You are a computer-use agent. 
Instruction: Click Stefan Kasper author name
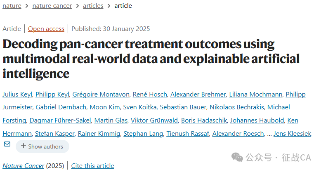54,134
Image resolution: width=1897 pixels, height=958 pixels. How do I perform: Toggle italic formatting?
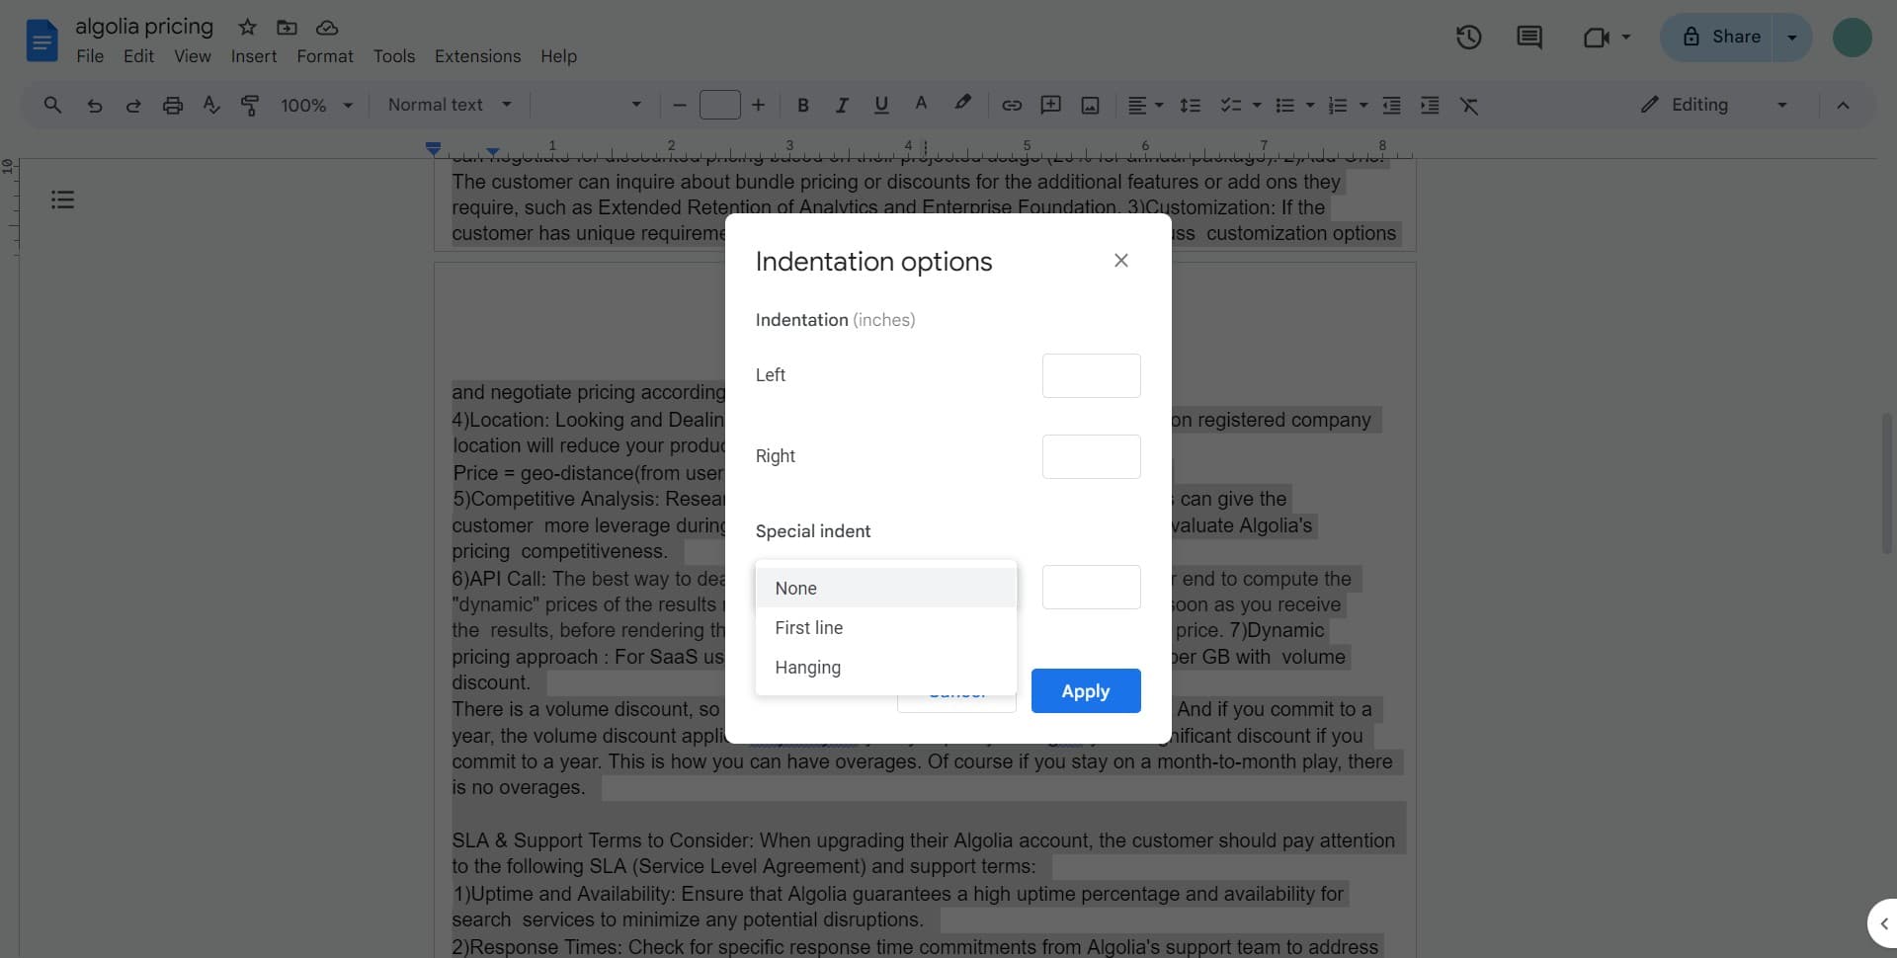tap(841, 106)
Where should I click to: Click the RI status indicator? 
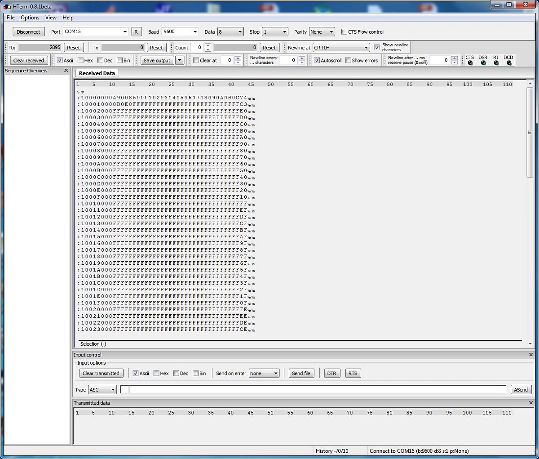(496, 63)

## Task to complete
Copy out each line above word for word, leaving the pictures out of your answer.

## Exercise response
You are a computer-use agent. 
Instruction: Click Stefan Kasper author name
54,134
Image resolution: width=1897 pixels, height=958 pixels. How do I perform: Toggle italic formatting?
tap(841, 106)
Where should I click to: Click the RI status indicator? 
(496, 63)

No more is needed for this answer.